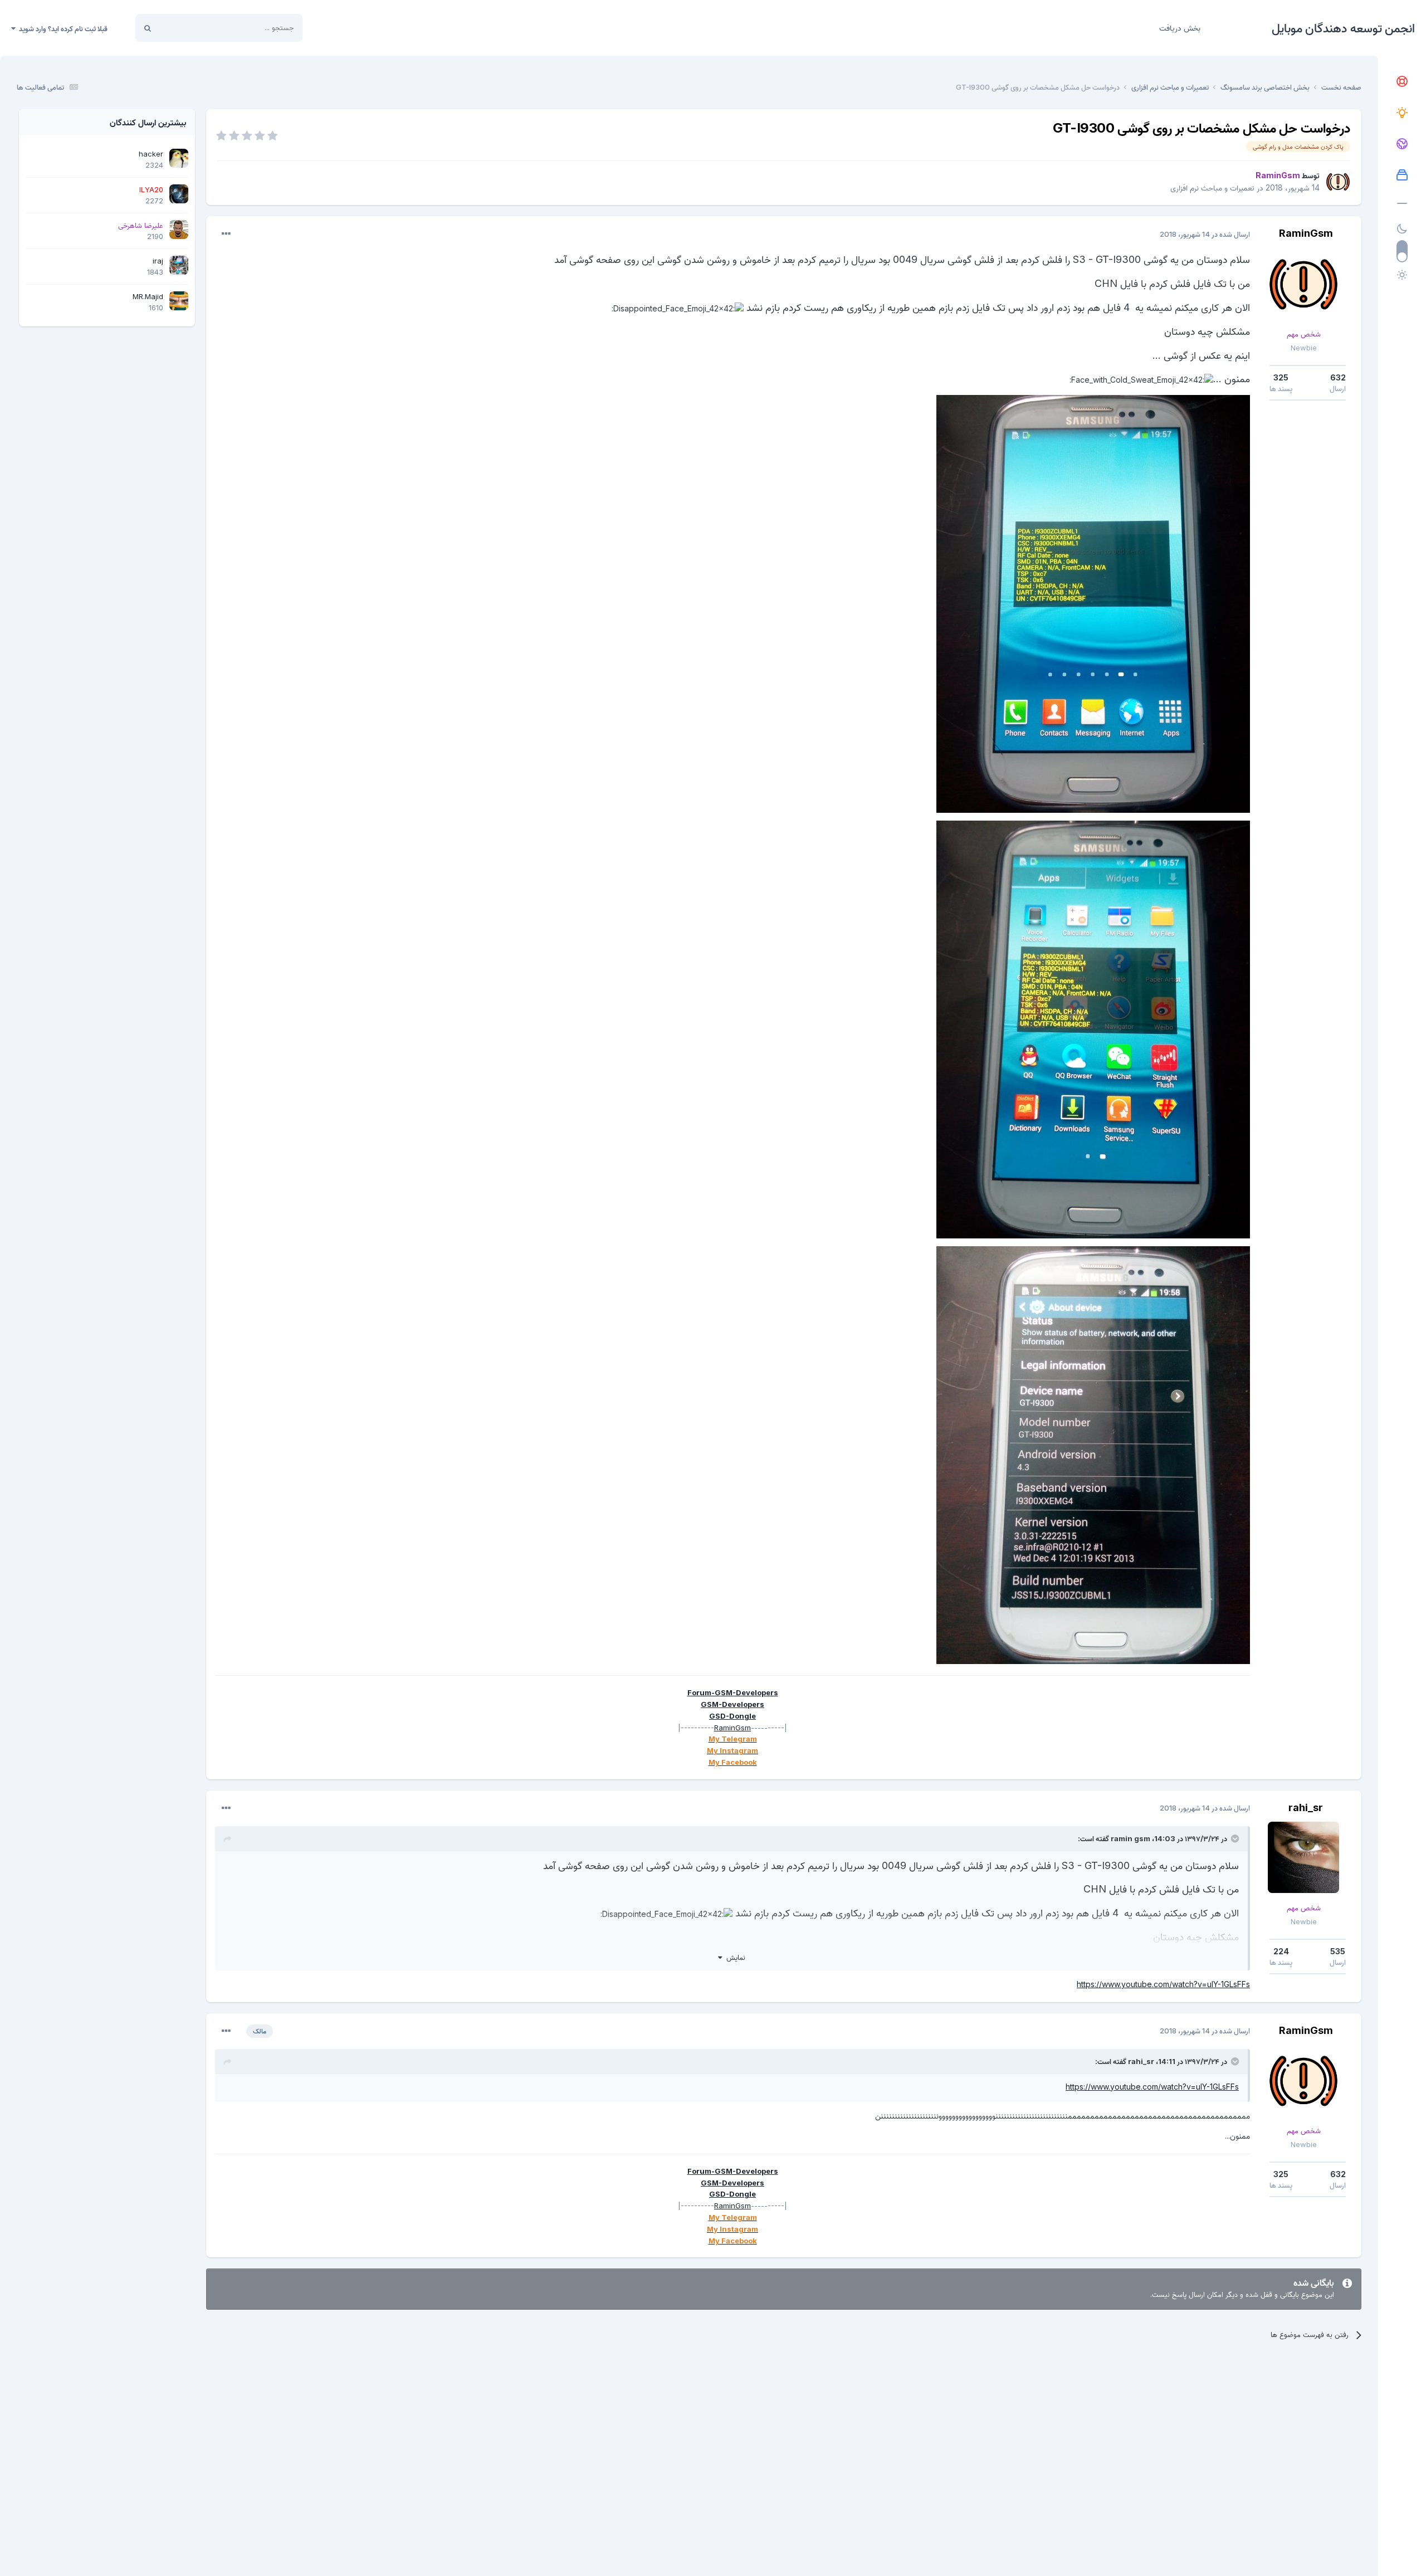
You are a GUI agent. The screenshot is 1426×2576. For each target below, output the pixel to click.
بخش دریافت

...

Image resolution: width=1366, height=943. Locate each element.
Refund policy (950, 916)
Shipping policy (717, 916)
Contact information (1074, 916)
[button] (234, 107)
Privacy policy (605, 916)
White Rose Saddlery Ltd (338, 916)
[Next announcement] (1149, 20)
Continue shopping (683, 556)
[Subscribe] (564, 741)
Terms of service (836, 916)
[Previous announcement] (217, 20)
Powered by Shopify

_ACTIVITY_
Reproduce exactly, and only, the part of the listing above that begins at the line with "[button] (234, 107)" and goes on through the line with "Powered by Shopify".

_EXERCISE RESPONSE_
[button] (234, 107)
Privacy policy (605, 916)
White Rose Saddlery Ltd (338, 916)
[Next announcement] (1149, 20)
Continue shopping (683, 556)
[Subscribe] (564, 741)
Terms of service (836, 916)
[Previous announcement] (217, 20)
Powered by Shopify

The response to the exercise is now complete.